EXERCISE MATERIALS:
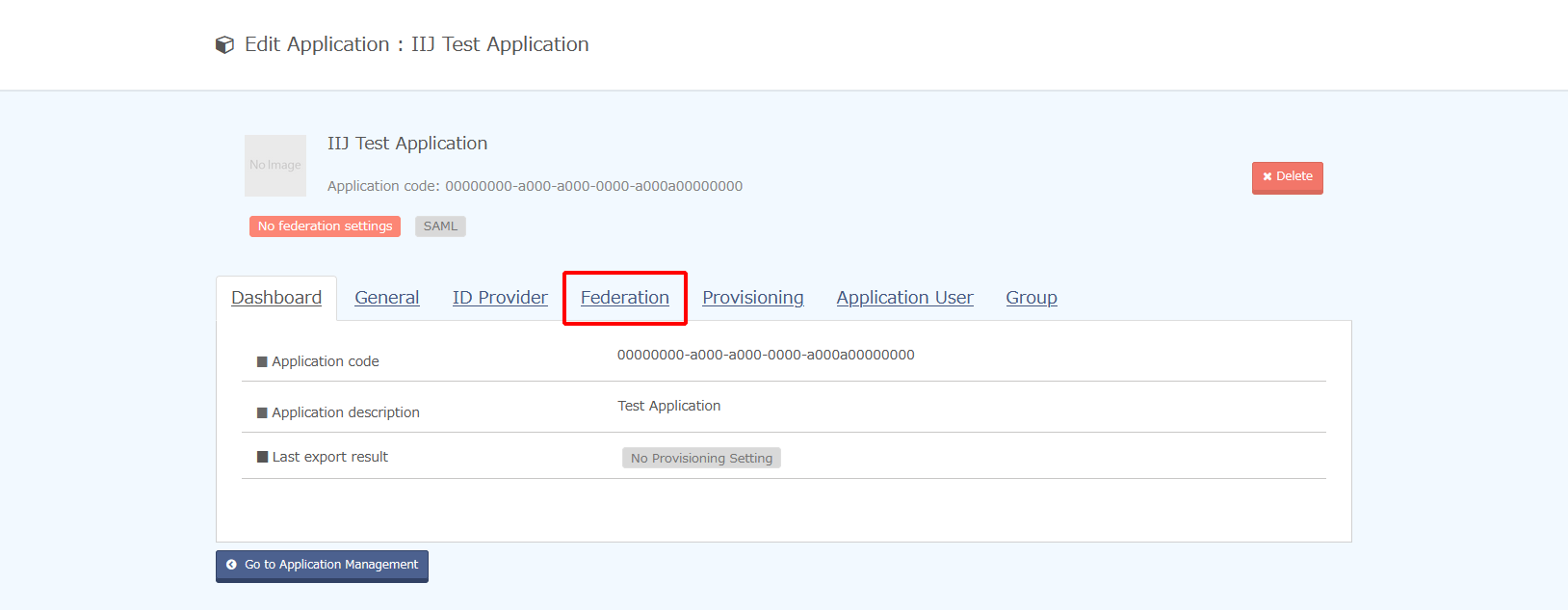Click the square bullet beside Last export result
Screen dimensions: 1568x610
click(x=262, y=457)
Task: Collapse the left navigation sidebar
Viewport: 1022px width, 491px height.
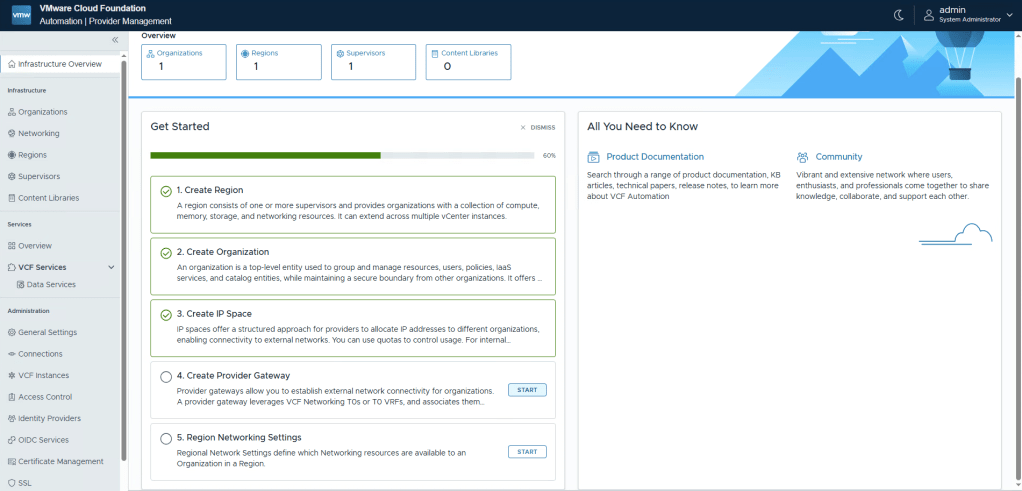Action: pos(115,39)
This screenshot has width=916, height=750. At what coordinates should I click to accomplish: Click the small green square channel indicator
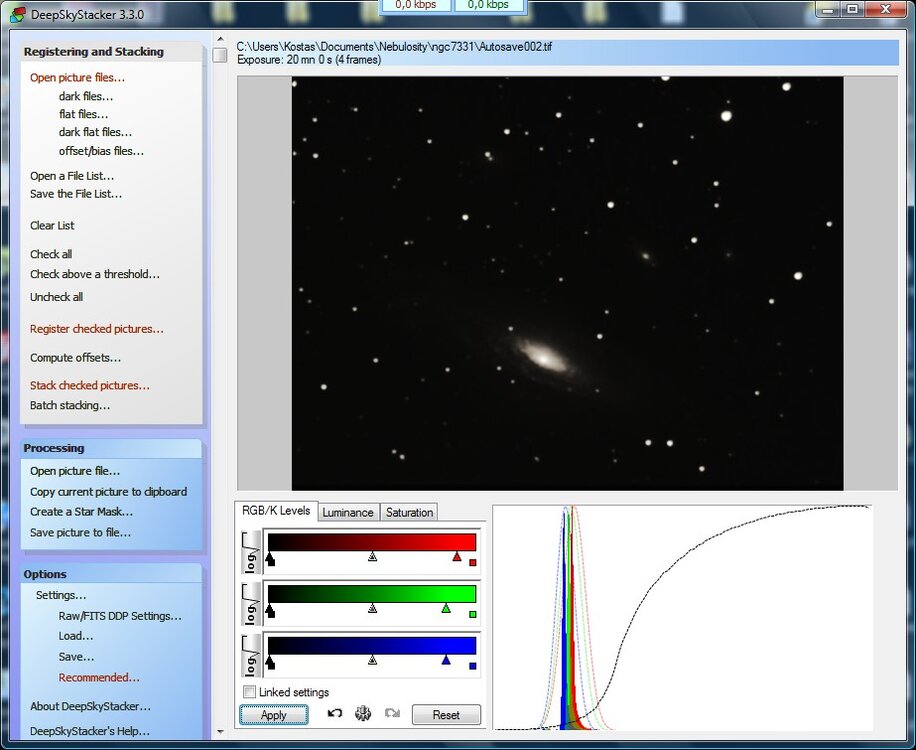click(472, 614)
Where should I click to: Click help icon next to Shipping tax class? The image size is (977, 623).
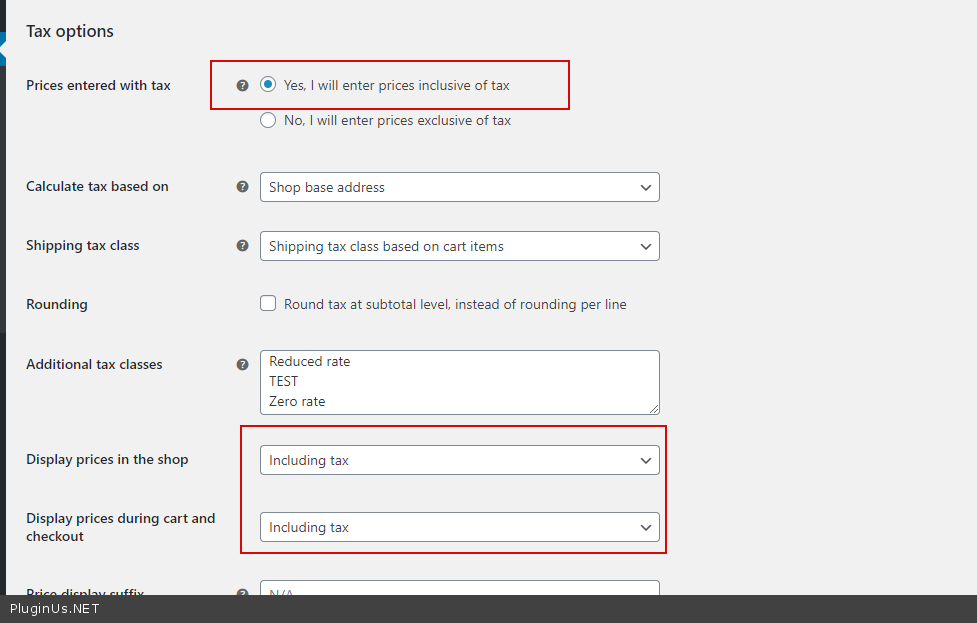tap(242, 245)
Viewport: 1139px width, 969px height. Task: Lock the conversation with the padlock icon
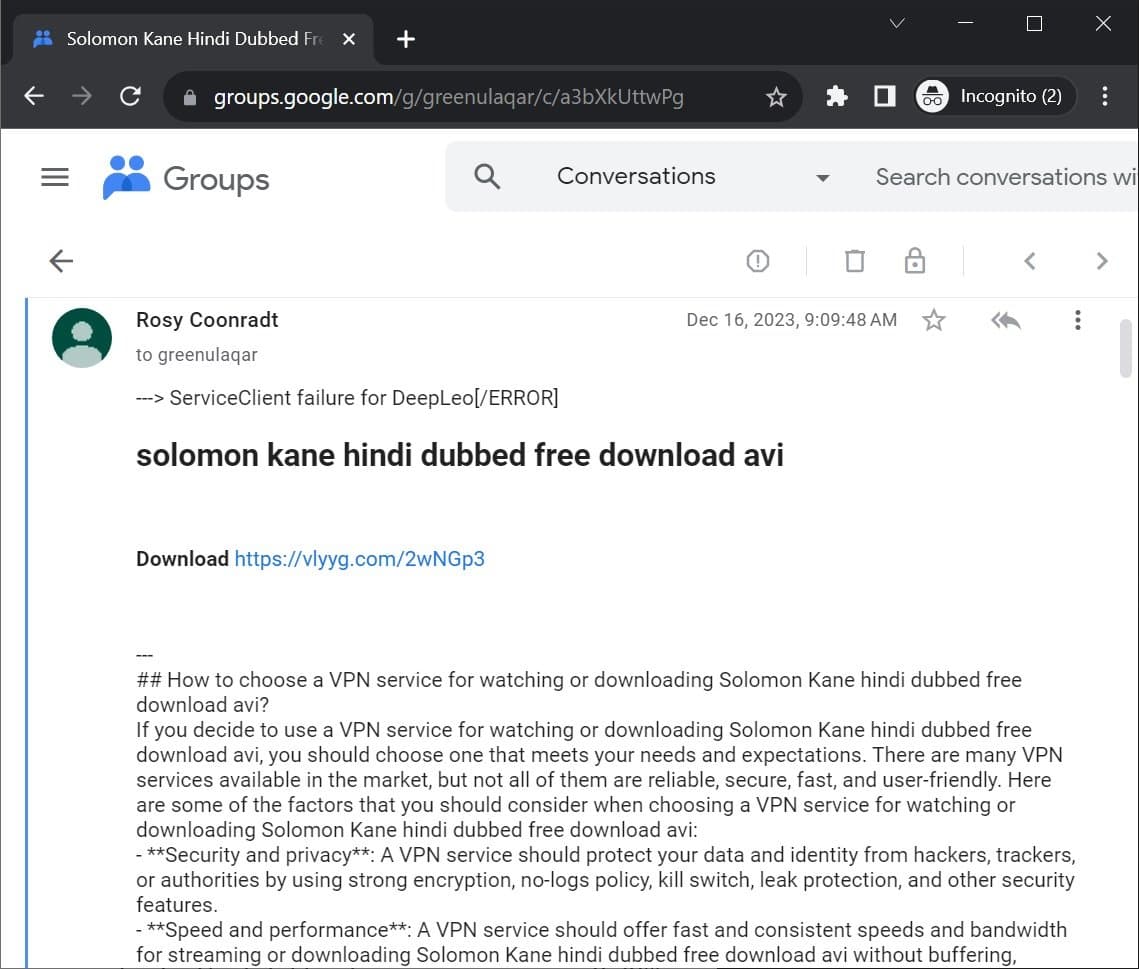pos(914,260)
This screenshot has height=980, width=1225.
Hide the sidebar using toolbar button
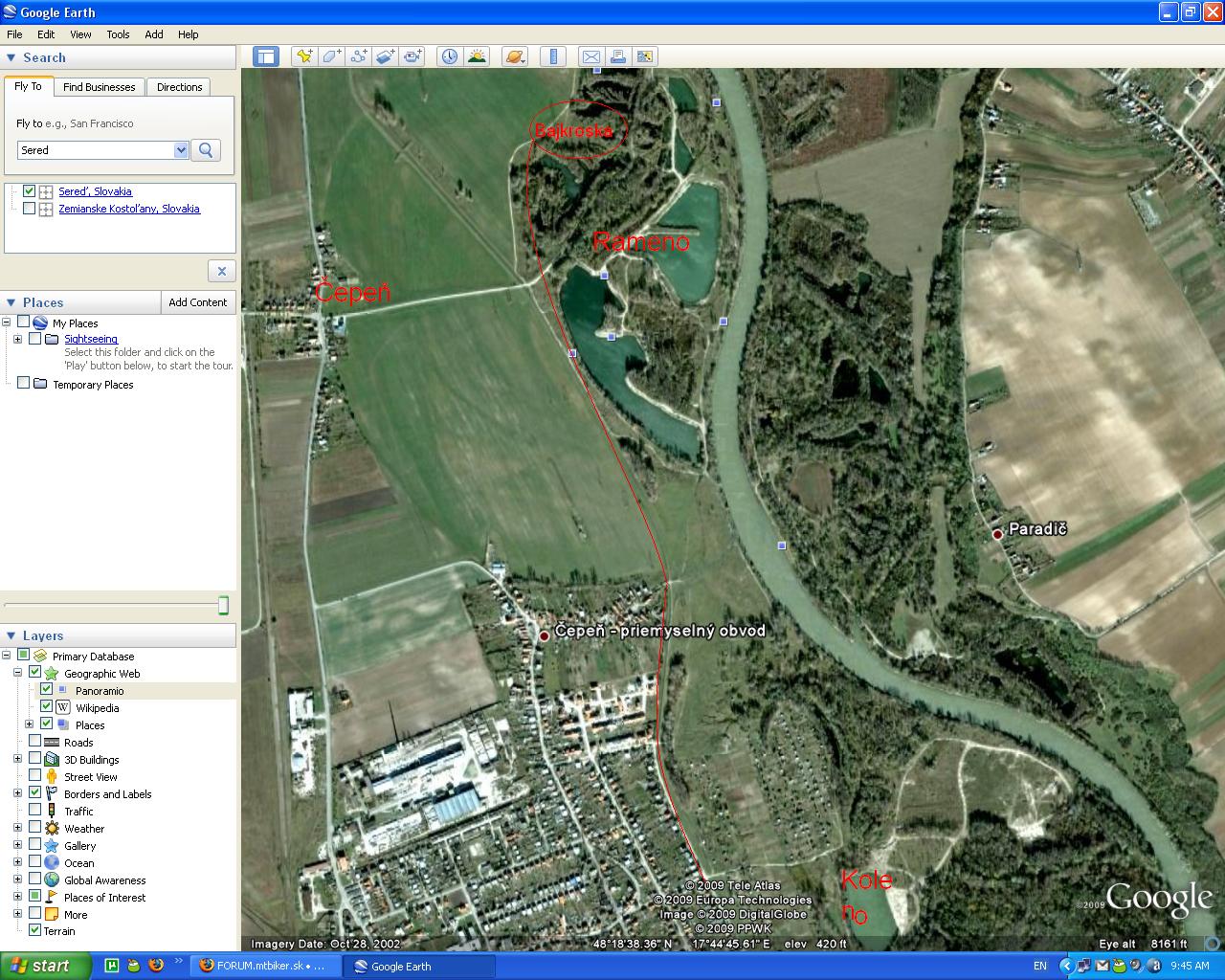(265, 56)
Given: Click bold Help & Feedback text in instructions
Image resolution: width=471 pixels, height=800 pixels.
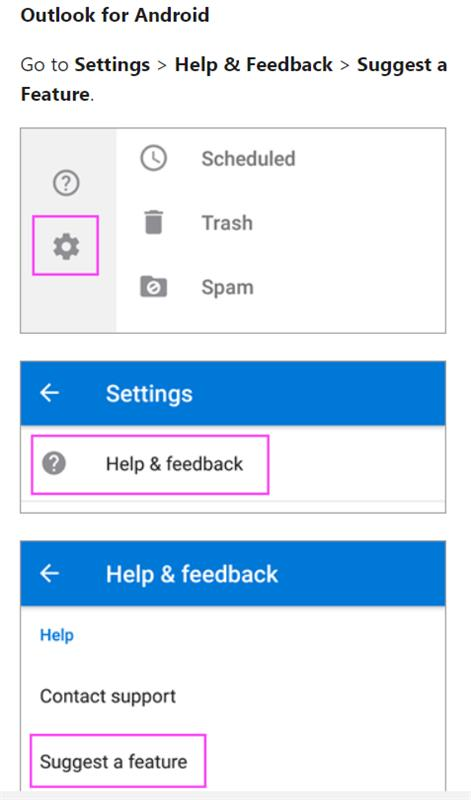Looking at the screenshot, I should (254, 65).
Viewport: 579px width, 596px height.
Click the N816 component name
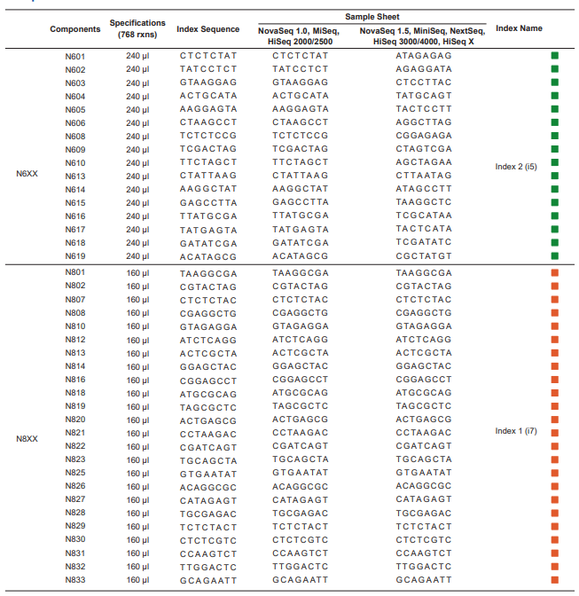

WORK TO COMPLETE: Omitting all pictures, restate word for word the lines from the one containing "This screenshot has width=916, height=750." through the last line of the data.

THE ANSWER:
This screenshot has width=916, height=750. At what coordinates should I click to accomplish: Click the small green square channel indicator
click(472, 614)
Where should I click to: Click help icon next to Shipping tax class? The image size is (977, 623).
tap(242, 245)
Viewport: 1139px width, 969px height. Task: Lock the conversation with the padlock icon
pos(914,260)
This screenshot has height=980, width=1225.
Hide the sidebar using toolbar button
(265, 56)
Given: Click bold Help & Feedback text in instructions
Image resolution: width=471 pixels, height=800 pixels.
Looking at the screenshot, I should (254, 65).
Viewport: 579px width, 596px height.
Click the N816 component name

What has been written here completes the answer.